[Itens de dados]
+ + + +
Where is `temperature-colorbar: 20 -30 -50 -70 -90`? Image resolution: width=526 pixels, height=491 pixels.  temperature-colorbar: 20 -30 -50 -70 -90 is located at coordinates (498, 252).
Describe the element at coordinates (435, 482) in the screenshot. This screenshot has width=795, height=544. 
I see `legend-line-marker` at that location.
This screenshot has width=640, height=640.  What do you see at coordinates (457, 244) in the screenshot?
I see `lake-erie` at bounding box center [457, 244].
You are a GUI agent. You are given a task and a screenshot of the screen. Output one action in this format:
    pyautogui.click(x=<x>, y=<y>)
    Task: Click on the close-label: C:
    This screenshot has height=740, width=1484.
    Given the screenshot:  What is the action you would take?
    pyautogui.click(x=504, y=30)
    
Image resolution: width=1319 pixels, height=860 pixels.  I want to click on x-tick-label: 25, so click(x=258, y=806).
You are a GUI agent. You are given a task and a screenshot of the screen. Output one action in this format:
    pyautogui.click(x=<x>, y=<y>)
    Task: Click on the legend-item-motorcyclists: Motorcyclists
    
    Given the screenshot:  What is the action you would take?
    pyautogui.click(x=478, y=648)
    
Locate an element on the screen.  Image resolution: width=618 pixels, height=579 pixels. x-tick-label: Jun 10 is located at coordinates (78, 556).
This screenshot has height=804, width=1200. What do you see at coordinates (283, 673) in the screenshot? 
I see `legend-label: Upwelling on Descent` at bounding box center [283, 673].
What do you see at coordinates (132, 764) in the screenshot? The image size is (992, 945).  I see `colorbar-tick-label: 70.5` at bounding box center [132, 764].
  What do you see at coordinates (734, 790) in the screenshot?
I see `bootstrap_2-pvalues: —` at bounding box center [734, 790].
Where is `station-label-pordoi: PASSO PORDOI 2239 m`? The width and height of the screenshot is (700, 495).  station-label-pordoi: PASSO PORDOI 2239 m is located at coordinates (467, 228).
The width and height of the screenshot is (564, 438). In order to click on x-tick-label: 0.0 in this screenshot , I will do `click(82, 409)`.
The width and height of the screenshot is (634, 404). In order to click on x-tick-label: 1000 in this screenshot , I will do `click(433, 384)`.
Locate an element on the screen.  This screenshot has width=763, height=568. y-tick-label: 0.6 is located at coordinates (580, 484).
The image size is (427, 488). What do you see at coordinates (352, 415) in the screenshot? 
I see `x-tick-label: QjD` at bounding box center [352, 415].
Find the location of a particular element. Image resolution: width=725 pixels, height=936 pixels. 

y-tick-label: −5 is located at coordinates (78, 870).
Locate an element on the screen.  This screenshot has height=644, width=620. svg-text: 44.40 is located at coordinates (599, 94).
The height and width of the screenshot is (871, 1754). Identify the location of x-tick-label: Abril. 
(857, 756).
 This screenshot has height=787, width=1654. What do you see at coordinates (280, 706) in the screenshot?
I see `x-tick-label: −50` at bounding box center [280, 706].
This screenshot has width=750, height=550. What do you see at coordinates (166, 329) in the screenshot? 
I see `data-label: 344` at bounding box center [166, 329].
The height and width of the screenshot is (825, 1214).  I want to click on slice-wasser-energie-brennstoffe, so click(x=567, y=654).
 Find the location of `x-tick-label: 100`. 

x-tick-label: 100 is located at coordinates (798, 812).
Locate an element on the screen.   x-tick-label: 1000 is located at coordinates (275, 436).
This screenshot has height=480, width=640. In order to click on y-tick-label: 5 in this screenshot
+ + + +
ENUNCIADO DA TAREFA - Devolva todas estas linhas, da primeira à última, sem mudar nada.

TAREFA CONCLUÍDA -
Where is `temperature-colorbar: 20 -30 -50 -70 -90`? Image resolution: width=526 pixels, height=491 pixels.  temperature-colorbar: 20 -30 -50 -70 -90 is located at coordinates (498, 252).
Describe the element at coordinates (435, 482) in the screenshot. This screenshot has width=795, height=544. 
I see `legend-line-marker` at that location.
This screenshot has width=640, height=640.  What do you see at coordinates (457, 244) in the screenshot?
I see `lake-erie` at bounding box center [457, 244].
You are a GUI agent. You are given a task and a screenshot of the screen. Output one action in this format:
    pyautogui.click(x=<x>, y=<y>)
    Task: Click on the close-label: C:
    This screenshot has height=740, width=1484.
    Given the screenshot:  What is the action you would take?
    pyautogui.click(x=504, y=30)
    
Image resolution: width=1319 pixels, height=860 pixels.  I want to click on x-tick-label: 25, so click(x=258, y=806).
You are a GUI agent. You are given a task and a screenshot of the screen. Output one action in this format:
    pyautogui.click(x=<x>, y=<y>)
    Task: Click on the legend-item-motorcyclists: Motorcyclists
    
    Given the screenshot:  What is the action you would take?
    pyautogui.click(x=478, y=648)
    
Locate an element on the screen.  Image resolution: width=618 pixels, height=579 pixels. x-tick-label: Jun 10 is located at coordinates (78, 556).
This screenshot has height=804, width=1200. What do you see at coordinates (283, 673) in the screenshot? 
I see `legend-label: Upwelling on Descent` at bounding box center [283, 673].
What do you see at coordinates (132, 764) in the screenshot? The image size is (992, 945).  I see `colorbar-tick-label: 70.5` at bounding box center [132, 764].
  What do you see at coordinates (734, 790) in the screenshot?
I see `bootstrap_2-pvalues: —` at bounding box center [734, 790].
Where is `station-label-pordoi: PASSO PORDOI 2239 m`? The width and height of the screenshot is (700, 495).  station-label-pordoi: PASSO PORDOI 2239 m is located at coordinates (467, 228).
The width and height of the screenshot is (564, 438). In order to click on x-tick-label: 0.0 in this screenshot , I will do `click(82, 409)`.
The width and height of the screenshot is (634, 404). In order to click on x-tick-label: 1000 in this screenshot , I will do `click(433, 384)`.
Locate an element on the screen.  This screenshot has width=763, height=568. y-tick-label: 0.6 is located at coordinates (580, 484).
The image size is (427, 488). What do you see at coordinates (352, 415) in the screenshot? 
I see `x-tick-label: QjD` at bounding box center [352, 415].
Find the location of a particular element. Image resolution: width=725 pixels, height=936 pixels. 

y-tick-label: −5 is located at coordinates (78, 870).
Locate an element on the screen.  This screenshot has height=644, width=620. svg-text: 44.40 is located at coordinates (599, 94).
The height and width of the screenshot is (871, 1754). Identify the location of x-tick-label: Abril. 
(857, 756).
 This screenshot has height=787, width=1654. What do you see at coordinates (280, 706) in the screenshot?
I see `x-tick-label: −50` at bounding box center [280, 706].
This screenshot has width=750, height=550. What do you see at coordinates (166, 329) in the screenshot? 
I see `data-label: 344` at bounding box center [166, 329].
The height and width of the screenshot is (825, 1214).  I want to click on slice-wasser-energie-brennstoffe, so click(x=567, y=654).
 Find the location of `x-tick-label: 100`. 

x-tick-label: 100 is located at coordinates (798, 812).
Locate an element on the screen.   x-tick-label: 1000 is located at coordinates (275, 436).
This screenshot has height=480, width=640. In order to click on y-tick-label: 5 in this screenshot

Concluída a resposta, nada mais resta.